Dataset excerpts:
######
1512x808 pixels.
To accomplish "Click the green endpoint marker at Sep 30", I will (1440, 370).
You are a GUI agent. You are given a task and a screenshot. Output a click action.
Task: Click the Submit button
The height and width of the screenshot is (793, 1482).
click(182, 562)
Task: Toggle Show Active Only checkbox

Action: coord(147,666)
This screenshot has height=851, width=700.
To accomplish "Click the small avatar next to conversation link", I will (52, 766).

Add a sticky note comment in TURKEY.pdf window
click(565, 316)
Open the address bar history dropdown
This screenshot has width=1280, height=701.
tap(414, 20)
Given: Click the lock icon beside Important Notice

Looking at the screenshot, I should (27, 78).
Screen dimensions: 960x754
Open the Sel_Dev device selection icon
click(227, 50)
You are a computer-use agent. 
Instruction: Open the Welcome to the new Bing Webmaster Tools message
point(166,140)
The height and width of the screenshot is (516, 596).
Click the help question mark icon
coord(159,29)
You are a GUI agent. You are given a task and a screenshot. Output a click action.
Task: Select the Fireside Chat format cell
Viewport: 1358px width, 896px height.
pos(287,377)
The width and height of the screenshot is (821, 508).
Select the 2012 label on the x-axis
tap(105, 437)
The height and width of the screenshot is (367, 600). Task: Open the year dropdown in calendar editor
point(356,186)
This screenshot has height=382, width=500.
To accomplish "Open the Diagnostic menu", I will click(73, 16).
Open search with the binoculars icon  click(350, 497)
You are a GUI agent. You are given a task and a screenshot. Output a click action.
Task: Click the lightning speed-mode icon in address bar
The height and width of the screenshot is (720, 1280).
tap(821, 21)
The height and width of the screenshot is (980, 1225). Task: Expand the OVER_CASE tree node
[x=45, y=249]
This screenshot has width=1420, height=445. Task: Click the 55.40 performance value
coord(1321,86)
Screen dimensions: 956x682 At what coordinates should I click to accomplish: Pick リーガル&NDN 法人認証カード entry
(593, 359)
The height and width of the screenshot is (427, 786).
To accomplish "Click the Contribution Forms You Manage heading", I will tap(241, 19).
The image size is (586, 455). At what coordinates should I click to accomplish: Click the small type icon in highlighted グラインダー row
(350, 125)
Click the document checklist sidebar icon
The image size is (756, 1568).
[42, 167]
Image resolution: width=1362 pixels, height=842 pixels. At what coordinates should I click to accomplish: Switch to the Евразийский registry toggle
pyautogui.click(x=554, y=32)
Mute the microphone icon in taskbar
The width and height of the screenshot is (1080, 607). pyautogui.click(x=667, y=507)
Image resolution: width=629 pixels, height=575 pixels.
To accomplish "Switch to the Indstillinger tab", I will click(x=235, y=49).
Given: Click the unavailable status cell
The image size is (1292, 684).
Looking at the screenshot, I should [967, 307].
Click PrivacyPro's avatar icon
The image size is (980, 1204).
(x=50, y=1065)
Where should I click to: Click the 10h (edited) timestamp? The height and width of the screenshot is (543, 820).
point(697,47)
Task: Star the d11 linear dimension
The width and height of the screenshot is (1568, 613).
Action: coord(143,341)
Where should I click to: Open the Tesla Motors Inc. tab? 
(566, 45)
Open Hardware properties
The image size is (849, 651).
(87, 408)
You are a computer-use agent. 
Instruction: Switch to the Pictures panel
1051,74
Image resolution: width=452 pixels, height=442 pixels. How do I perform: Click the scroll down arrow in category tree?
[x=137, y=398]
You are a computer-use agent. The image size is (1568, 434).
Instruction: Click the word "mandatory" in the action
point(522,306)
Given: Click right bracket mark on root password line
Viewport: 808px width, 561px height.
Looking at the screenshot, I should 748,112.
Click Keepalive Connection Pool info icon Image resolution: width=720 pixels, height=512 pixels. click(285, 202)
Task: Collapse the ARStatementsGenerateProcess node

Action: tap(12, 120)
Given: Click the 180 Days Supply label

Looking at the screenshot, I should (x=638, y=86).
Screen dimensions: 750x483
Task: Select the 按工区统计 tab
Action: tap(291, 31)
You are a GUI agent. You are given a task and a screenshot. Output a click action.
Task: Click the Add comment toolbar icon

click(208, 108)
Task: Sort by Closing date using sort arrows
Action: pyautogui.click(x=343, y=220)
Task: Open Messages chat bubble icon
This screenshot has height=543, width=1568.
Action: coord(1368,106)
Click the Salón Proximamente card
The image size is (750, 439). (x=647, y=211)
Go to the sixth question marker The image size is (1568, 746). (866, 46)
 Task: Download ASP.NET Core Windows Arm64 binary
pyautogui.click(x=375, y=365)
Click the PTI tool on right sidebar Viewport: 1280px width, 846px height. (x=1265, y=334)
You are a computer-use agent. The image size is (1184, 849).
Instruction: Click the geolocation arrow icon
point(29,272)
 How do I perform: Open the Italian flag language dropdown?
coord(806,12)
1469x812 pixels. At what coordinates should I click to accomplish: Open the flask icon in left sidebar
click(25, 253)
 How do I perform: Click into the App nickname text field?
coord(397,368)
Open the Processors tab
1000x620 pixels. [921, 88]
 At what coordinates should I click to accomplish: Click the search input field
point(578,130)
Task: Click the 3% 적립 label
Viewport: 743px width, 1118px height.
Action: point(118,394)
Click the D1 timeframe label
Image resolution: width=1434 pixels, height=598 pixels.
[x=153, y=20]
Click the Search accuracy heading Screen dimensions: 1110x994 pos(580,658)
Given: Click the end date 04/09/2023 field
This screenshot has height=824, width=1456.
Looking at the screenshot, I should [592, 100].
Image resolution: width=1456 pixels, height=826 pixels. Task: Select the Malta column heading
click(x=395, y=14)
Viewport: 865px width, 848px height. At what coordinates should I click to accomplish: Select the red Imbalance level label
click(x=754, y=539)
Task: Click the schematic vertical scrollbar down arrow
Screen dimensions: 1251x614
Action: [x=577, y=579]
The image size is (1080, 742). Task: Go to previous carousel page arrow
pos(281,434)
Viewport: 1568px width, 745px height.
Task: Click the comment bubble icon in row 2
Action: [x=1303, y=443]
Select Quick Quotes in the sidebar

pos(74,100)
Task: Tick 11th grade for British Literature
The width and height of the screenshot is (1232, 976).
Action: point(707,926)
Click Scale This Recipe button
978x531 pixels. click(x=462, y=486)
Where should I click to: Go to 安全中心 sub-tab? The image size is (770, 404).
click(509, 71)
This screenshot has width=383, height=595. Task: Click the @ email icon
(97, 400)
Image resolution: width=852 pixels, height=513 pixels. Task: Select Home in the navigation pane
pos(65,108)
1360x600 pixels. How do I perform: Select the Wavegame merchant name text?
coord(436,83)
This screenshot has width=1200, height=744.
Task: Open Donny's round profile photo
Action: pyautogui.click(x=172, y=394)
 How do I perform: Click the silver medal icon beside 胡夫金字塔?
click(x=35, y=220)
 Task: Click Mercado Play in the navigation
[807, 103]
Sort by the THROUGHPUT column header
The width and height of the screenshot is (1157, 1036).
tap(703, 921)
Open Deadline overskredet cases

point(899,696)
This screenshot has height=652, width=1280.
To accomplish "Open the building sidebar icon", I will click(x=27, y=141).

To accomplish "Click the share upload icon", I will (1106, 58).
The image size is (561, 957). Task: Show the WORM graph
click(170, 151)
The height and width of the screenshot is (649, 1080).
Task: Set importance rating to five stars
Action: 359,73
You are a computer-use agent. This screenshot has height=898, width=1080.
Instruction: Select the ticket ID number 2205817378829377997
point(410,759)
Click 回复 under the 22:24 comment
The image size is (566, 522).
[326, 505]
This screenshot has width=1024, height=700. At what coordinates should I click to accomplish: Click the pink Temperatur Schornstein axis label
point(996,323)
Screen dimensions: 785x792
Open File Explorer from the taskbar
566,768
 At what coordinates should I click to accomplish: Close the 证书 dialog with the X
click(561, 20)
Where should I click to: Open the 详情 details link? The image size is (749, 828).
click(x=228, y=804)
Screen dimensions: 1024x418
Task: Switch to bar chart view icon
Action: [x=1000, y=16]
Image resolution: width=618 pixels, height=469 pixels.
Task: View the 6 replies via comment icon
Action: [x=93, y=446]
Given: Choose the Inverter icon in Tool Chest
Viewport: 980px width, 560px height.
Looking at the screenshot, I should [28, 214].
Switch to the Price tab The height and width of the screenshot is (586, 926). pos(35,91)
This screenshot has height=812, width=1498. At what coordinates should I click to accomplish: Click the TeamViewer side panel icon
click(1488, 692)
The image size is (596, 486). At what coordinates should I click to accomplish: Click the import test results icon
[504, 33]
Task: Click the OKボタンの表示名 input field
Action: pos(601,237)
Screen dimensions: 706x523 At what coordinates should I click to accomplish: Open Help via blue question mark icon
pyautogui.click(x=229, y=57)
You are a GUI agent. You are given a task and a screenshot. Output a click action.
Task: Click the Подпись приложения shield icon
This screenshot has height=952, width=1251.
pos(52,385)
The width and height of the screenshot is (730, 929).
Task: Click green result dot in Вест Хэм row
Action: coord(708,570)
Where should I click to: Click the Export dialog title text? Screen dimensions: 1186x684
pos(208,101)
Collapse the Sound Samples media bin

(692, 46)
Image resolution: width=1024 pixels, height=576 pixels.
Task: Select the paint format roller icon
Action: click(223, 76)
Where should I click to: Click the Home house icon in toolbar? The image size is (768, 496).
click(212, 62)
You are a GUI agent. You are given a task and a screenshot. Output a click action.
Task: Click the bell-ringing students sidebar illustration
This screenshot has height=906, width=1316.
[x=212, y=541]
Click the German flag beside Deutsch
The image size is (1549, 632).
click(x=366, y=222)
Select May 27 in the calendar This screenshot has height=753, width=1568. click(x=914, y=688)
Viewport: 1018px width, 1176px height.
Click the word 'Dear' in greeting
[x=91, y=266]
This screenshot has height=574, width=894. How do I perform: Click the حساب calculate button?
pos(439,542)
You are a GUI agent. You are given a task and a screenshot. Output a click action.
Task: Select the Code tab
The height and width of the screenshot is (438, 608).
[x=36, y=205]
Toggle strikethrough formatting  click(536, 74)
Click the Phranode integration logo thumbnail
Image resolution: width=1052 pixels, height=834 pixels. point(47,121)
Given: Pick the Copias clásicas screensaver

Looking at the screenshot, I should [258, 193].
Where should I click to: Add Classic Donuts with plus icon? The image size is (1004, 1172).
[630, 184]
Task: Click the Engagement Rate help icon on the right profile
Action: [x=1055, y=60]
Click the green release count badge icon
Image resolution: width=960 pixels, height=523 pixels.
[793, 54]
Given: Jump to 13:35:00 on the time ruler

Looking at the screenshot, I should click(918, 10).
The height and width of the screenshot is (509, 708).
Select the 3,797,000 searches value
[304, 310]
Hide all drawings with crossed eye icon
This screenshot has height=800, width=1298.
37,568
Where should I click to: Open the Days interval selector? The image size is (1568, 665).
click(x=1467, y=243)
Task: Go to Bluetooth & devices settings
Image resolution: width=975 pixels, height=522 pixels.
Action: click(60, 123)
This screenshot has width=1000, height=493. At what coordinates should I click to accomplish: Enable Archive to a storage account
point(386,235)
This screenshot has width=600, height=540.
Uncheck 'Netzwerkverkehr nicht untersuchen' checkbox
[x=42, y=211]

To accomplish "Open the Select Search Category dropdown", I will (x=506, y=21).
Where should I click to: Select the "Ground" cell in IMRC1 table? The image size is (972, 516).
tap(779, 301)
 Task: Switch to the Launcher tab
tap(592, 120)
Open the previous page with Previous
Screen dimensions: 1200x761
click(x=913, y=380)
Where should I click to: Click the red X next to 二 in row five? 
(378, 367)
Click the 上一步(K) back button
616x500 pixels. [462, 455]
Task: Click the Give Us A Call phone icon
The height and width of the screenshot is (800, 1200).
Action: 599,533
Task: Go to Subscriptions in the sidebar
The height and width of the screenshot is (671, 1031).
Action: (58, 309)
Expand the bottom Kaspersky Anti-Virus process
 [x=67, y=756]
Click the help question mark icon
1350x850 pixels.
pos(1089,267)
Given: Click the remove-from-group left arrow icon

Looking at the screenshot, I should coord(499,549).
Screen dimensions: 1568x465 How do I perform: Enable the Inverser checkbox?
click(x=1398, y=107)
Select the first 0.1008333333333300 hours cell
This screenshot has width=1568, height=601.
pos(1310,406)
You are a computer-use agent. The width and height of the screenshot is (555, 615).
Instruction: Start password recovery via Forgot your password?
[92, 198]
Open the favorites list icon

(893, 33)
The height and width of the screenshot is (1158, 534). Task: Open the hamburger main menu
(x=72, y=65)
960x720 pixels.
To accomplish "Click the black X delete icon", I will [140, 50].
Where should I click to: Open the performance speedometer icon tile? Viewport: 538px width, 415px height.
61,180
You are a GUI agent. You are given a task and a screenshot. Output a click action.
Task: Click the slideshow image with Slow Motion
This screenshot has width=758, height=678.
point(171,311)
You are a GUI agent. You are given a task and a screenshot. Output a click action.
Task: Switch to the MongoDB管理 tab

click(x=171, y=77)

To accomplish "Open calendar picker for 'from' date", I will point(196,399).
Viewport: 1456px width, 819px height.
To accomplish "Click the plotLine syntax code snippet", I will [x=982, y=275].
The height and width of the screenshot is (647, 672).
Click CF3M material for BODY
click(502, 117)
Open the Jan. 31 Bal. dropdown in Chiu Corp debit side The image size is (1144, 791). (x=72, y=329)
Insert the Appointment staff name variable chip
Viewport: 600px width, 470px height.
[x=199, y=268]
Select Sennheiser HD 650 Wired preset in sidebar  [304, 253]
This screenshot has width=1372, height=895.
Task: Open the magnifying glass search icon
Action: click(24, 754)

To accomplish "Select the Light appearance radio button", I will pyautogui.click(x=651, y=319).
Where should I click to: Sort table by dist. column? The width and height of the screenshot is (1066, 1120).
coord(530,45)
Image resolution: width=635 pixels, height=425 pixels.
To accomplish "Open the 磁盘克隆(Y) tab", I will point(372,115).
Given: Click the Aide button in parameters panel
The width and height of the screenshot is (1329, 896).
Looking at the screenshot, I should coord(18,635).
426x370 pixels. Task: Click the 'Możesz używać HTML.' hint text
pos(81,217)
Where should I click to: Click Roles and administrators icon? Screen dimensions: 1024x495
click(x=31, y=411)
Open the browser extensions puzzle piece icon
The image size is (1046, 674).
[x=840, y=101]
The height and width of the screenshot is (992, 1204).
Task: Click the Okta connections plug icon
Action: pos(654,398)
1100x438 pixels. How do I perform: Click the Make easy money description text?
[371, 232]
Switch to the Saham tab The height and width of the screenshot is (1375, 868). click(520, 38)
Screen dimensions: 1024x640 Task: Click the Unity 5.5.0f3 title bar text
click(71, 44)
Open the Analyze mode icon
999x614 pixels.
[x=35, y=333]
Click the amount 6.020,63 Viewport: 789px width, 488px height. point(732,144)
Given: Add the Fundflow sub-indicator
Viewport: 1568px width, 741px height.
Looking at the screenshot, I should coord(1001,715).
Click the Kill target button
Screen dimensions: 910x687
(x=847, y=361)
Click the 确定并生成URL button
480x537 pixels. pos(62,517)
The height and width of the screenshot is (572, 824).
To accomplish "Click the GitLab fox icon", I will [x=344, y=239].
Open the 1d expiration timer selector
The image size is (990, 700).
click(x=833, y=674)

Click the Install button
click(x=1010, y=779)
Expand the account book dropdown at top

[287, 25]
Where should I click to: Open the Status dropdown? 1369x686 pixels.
######
• _ACTIVITY_
When the records above are checked line by line, how many lines contain the word "avatar"? Please give only that number.

• _SOLUTION TO THE PROBLEM_
2